Loi n°052-2015 : Promotion du Genre ou Promotion de la Femme ?

L’émission de débat « Politik » du dimanche 7 octobre dernier sur Africable Télévision a, sous la férule journalistique du talentueux Mohamed Attaher Halidou, débattu de la mise en œuvre de la loi n°052-2015 du 18 décembre 2015 instituant des mesures pour promouvoir le genre dans l’accès aux fonctions nominatives et électives (Journal Officiel n°056 du 31 décembre 2015, p. 2204), dans la foulée de la constitution des listes de candidats aux prochaines élections législatives.

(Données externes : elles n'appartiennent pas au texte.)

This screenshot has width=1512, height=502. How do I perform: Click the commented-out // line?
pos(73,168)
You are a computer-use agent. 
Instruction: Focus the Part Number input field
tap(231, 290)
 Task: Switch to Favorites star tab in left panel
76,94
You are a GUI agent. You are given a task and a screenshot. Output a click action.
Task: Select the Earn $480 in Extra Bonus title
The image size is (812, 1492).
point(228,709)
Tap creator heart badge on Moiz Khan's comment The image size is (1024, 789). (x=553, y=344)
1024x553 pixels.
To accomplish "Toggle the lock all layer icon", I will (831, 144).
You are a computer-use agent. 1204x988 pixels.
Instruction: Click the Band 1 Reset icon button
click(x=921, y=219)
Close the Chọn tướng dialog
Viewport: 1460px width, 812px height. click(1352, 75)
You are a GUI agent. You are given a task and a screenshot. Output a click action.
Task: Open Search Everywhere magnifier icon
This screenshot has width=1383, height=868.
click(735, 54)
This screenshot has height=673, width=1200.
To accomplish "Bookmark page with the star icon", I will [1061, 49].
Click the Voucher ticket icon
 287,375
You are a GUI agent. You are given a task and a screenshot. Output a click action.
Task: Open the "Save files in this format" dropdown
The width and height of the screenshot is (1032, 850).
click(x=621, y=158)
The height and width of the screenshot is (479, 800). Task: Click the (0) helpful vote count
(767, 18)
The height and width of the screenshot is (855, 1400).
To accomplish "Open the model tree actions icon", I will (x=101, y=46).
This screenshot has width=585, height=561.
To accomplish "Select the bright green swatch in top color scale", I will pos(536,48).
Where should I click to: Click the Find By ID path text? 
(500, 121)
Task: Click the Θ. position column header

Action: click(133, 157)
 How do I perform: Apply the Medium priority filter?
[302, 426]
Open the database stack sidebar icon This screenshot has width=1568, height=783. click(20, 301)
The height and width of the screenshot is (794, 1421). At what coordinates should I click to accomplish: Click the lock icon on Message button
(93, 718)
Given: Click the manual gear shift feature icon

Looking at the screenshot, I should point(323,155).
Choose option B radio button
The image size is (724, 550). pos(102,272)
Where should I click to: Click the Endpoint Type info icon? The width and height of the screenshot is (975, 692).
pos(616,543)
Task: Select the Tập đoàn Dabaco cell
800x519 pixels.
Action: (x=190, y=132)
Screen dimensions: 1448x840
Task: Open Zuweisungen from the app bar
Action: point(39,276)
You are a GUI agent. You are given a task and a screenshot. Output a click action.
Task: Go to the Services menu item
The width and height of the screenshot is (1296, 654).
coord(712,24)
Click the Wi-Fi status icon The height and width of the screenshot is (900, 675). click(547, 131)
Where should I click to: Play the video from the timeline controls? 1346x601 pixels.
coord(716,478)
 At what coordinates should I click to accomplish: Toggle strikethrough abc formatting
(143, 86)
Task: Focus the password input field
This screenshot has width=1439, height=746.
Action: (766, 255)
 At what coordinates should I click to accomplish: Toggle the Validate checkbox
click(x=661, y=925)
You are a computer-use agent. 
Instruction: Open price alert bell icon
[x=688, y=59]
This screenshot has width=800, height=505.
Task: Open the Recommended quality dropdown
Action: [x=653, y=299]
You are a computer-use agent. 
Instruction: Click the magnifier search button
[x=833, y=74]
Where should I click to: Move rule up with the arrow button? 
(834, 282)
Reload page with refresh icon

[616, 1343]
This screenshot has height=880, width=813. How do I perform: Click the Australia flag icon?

Clou de l’émission, l’attention fut focalisée sur les implications d’un commentaire aux allures telluriques du SEGAL du Ministère de la promotion de la femme, de l’enfant et de la famille, M. Mohamed A. Maiga, présent aux débats, qui a expliqué que le respect de la proportion maximale de 70% d’hommes ou de femmes s’impose aux listes de candidatures aux législatives, et ce, même à partir d’une liste de deux (2) candidats.
Cette affirmation péremptoire a semblé surprendre plus d’un, puisque les états-majors des partis politiques et groupements de partis ou de candidats indépendants, occupés à composer et décomposer leurs listes, n’envisageaient cette exigence qu’à partir d’une liste de trois (3) ou plus de candidats. En effet, à lire l’article 2 de la loi n°052-2015 du 18 décembre 2015, il est disposé que « à l’occasion de l’élection des députés à l’Assemblée nationale (…), aucune liste d’au moins trois (3) personnes (…) n’est recevable si elle présente plus de 70 % de femmes ou d’hommes ».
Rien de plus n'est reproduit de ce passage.